On the difficulties he experienced working with an addiction to alcohol Edwards continued: “My career nose-dived, it took me three years to reach rock bottom. There were two things which sent me over the edge, the breakdown of my relationship with the BBC and the death of my mother shortly afterwards.

“When I was at my lowest it was Bob Monkhouse, who I had only met once at the time, who came to my rescue and offered to help with anything I needed.

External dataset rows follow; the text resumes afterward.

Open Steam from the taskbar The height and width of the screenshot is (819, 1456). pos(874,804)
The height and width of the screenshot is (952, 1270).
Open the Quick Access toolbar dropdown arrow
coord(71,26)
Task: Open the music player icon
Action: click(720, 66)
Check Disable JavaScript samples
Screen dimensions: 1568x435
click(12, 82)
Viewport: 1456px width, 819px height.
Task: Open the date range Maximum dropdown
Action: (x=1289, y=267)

And Bob would become a really dear friend after that.

“I’m glad that with the help of friends I was able to repair my relationship with the BBC and that badly burnt bridge has been rebuilt.”

Edwards began his career working as a Blue Coat at Pontins before pirate radio gave him the opportunity to begin broadcasting, with the passing of the Marine Broadcasting Offence Act in 1967 bringing an end to the 60s era of offshore broadcasting.

Following his time DJing from ‘the boat that rocked’, he spent decades working for a range of outlets including the BBC, ITV and Thames TV before his struggles with alcoholism would contribute to the end of that chapter of his life.

Speaking about his three years in rehabilitation (1995 – 1998) Edwards explains his desire to help others in need, his difficulties watching friends descend into the same battle and the impact of seeing celebrities such as Johnny Vegas and Paul Gascoigne publicly abuse alcohol.

He said: “You see the stories of Johnny Vegas in the news this week or Paul Gascoigne over the years and it brings it all back, I just want to help people who are going through the kind of difficulties I have.

“I’ve read hundreds of news bulletins, but the first time I led a therapy session was the first time I truly felt that I knew what I was talking about.

“I chose the title ‘Is There Anybody There’ because it’s a phrase I used to use during my 5am broadcasts to see if anybody was listening. Some decades later when I found myself lying drunk on the floor, I would ask the same question but for very different reasons.”

Tom now lives quietly in the village of Heckington, coping daily with the consequences of his actions and hopes that the people that read his book will learn from his mistakes.